After a lifetime of hearing brief stories and about two weeks of studying about organ donation, I registered to donate my body. I did it just now, before I began to write, and it only took me three minutes.
According to the U.S. Department of Health and Human Services, “an average of 21 people in the United States die each day waiting for transplants that can't take place because of the shortage of donated organs.” How do we as a society allow this to happen, especially if registering as a donor only takes three minutes? It is proven that when an individual is in need of an organ, they often die before receiving it. When the person survives, the longer they wait risks their transplant being rejected by their body. This risks human lives and wastes the available organ.
Right now, the American government is doing nothing to increase the number of available donors. We must continue to educate one another, and educate our society to encourage organ donation. A just society ought to do what is best for it’s citizens, and therefore, the United States must presume consent for organ procurement from the deceased by establishing an opt-out program, which would increase donations and reduce illegal activity.
Presumed consent is a solution to the organ shortage. The opt-out program would presume consent for every citizen unless they state otherwise. Not only would this save countless lives, but when people are educated about organ donation they are more likely to donate than not.

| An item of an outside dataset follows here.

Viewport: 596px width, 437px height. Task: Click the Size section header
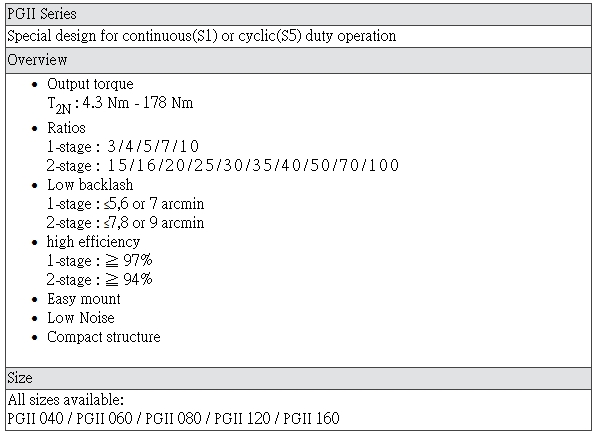point(298,378)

For example, in 2008, Katie’s mother heard the tragic news that her daughter had been hit by a car and did not survive. It wasn’t until that day that she truly learned of what organ donation was. After her mother talked with the doctors, Katie’s organs were donated. Although she did not survive, her organs saved the lives of two grown men and two little boys. An opt-out system would allow more lives to be saved in the event of an accident like this one.
This program would increase the number of donors available. This has been proven in several countries including Spain, the country with the highest donation rates in Europe, which moved to a system of presumed consent and their donation rates have significantly increased since the legislation passed. Austria has had similar success, since the introduction of presumed consent policies the country has a rate of donation twice as high as Europe and the US. This has obviously had a significant impact on organ donation rates all over the world where, according to a study done at Columbia University, “presumed-consent countries have roughly 25 percent to 30 percent higher donation rates than informed-consent countries”. America is a step behind in our system of organ donation, this policy would benefit the United States more than any other.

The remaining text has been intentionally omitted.